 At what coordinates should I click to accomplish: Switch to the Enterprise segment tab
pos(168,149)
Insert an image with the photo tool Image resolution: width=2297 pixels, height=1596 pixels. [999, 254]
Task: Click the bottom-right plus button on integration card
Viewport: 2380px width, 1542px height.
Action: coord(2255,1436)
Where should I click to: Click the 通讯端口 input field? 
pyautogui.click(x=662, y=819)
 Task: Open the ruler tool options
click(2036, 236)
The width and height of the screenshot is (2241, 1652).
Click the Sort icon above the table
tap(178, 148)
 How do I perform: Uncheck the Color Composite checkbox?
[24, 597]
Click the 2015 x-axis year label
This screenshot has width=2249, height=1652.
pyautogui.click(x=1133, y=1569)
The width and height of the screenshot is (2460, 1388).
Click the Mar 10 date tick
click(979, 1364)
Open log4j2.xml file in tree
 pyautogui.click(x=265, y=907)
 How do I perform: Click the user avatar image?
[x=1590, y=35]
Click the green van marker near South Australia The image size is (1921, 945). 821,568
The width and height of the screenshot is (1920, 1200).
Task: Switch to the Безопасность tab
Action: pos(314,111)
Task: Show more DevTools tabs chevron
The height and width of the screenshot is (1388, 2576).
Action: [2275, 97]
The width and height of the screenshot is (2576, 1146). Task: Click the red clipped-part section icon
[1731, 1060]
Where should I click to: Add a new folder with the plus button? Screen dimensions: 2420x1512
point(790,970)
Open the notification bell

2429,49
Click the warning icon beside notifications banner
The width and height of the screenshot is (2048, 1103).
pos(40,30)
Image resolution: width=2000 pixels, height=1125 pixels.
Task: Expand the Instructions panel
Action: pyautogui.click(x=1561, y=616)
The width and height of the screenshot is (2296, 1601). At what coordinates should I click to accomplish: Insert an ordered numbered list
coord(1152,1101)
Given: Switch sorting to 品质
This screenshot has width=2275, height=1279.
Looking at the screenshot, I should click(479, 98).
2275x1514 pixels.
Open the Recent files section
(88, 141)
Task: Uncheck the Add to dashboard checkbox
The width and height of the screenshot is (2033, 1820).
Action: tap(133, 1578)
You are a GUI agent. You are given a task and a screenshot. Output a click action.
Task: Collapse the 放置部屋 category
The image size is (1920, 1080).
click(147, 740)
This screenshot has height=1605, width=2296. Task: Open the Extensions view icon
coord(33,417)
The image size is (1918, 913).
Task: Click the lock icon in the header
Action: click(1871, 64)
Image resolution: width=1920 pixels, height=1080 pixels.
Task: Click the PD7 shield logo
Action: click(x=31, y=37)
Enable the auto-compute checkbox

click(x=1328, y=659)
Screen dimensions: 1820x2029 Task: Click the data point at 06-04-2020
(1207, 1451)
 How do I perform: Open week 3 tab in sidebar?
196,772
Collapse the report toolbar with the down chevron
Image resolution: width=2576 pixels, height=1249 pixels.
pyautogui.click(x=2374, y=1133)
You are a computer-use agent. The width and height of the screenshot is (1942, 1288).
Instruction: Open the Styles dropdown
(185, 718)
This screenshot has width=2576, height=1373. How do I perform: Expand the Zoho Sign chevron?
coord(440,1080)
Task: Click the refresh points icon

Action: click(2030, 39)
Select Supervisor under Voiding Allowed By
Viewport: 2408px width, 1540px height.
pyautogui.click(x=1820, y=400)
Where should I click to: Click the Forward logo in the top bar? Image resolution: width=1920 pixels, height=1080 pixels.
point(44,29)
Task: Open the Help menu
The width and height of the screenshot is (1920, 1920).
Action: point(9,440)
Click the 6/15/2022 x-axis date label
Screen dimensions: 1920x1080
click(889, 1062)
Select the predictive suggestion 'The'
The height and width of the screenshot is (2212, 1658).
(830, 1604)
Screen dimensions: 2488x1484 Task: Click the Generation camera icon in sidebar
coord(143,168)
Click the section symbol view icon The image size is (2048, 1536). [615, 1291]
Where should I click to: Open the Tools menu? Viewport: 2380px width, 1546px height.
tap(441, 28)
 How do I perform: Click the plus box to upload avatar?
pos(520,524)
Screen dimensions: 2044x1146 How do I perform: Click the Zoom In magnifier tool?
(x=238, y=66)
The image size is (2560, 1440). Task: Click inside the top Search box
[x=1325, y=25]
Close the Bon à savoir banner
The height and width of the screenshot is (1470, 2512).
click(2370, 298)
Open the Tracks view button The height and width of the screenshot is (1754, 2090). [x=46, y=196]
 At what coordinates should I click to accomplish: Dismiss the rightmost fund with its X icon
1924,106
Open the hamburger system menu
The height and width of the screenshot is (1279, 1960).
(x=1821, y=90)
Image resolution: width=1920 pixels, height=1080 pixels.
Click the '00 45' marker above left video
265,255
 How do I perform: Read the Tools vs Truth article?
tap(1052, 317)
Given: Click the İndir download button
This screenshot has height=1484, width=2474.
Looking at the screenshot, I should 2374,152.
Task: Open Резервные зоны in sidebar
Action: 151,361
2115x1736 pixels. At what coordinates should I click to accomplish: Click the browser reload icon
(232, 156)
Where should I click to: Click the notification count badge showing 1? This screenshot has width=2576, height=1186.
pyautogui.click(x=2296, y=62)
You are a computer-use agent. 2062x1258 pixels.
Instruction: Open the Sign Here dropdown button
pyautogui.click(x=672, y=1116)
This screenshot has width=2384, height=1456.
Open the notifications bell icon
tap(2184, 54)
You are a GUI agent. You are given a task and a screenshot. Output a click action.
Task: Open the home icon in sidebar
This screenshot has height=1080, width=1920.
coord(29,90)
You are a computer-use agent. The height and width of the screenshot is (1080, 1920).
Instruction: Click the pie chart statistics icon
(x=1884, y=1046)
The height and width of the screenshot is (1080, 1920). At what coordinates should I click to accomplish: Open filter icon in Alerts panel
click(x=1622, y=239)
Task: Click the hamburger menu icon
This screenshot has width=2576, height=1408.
################
■ Description of the task
Would you please repeat the lines from the one with "This screenshot has width=2384, height=1456." through the last line of the listing above, exactly and with nothing else?

■ Problem solution
This screenshot has width=2384, height=1456.
Open the notifications bell icon
tap(2184, 54)
You are a GUI agent. You are given a task and a screenshot. Output a click action.
Task: Open the home icon in sidebar
This screenshot has height=1080, width=1920.
coord(29,90)
You are a computer-use agent. The height and width of the screenshot is (1080, 1920).
Instruction: Click the pie chart statistics icon
(x=1884, y=1046)
The height and width of the screenshot is (1080, 1920). At what coordinates should I click to accomplish: Open filter icon in Alerts panel
click(x=1622, y=239)
Task: Click the hamburger menu icon
This screenshot has width=2576, height=1408.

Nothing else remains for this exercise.